In Amdocs Systems Group Ltd v Langton the issue was whether an employee was entitled to rely on the description of the benefit in the job description and associated correspondence in circumstances where there had been changes to the insurance contract between the employer and the insurer that limited the amount of pay that the employee would receive.
Upon commencing work in 2003, Mr Langton received correspondence from the employer which included a summary of benefits which made reference to a ‘Group Income Protection Scheme’. It was stated that his entitlement under the scheme would be triggered after 13 weeks of incapacity at which point, he would get 75 per cent of his wages. Importantly there was also reference to this payment being subject to a 5 per cent ‘escalator’ each year so that it was, to an extent, inflation proof.
Langton was signed off sick from 2009 and subsequently received payments equivalent to 75 per cent of his wages under the scheme.
However, after the business transferred in 2015 and enquiries were made about his entitlement under the scheme, he realised that the ‘escalator’ provisions had never been applied so there had been no annual increase to the amount of the payments.
Langton brought a claim for the shortfall. In response, the employer disputed that there were any monies due as the entitlement to an annual increase in payments had been removed from the insurance policy in 2008.
The Court of Appeal upheld the Employment Appeal Tribunal’s decision that Langton had been entitled to rely on the description of the benefit in the documentation sent to him. This meant he was contractually entitled to the ‘escalator’ and annual increases in payments should have been applied. The wording in the summary of benefits was clear regarding the entitlement and there had been a continuing unlawful deduction from wages.
The employer’s argument that the correct construction of the documentation was that its obligation was limited to the amount in respect of which was covered by the insurance was rejected.

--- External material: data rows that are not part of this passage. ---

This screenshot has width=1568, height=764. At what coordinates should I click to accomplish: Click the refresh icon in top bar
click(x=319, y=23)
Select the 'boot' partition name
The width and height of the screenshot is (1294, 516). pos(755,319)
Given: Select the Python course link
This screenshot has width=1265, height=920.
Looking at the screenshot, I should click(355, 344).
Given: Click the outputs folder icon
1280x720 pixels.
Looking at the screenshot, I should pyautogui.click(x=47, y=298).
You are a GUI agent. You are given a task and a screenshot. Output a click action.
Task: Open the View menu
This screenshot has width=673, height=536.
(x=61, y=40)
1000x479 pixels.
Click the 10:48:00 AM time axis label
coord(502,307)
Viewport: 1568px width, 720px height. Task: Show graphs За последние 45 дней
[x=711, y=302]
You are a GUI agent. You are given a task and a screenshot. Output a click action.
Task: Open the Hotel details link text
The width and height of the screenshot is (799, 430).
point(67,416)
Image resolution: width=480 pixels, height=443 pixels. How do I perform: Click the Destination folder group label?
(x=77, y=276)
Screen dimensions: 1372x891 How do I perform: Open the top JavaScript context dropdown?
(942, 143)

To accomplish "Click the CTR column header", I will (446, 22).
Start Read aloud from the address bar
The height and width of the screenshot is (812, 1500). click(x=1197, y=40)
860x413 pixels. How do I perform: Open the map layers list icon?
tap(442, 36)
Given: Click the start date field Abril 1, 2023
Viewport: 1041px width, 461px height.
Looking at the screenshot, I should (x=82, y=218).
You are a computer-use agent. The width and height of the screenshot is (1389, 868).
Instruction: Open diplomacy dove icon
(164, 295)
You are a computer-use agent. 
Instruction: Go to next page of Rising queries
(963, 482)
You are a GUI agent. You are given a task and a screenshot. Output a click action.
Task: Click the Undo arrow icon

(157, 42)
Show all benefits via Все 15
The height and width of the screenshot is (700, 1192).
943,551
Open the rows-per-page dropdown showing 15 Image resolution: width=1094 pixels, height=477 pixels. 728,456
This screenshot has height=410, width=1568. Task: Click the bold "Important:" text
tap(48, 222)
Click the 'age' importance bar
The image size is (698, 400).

A reference to the benefit being insurance backed did not have the effect that the employer’s obligation was limited to the extent of that cover. Much clearer wording would be required to limit the entitlement in this way.
The decision is an important reminder that if the payment of long-term sickness benefits is to be linked to an insurance backed scheme it is essential that in the correspondence sent to the employee it is expressly referred to as being subject to any changes to the insurance policy and conditional on the payments being received from the insurer.
As this case shows, where benefits of this nature are set out in writing at the start of employment it is likely that they will be contractually enforceable and in the absence of any express provision the courts are unlikely to imply a limitation. In the event that changes are required these will need to be communicated to the employee and agreement reached or steps will be needed to validly vary the contract.
In the absence of any express limitation or variation of terms the practical impact is that the cost of the benefits will need to be met by the employer even if this was not the intention.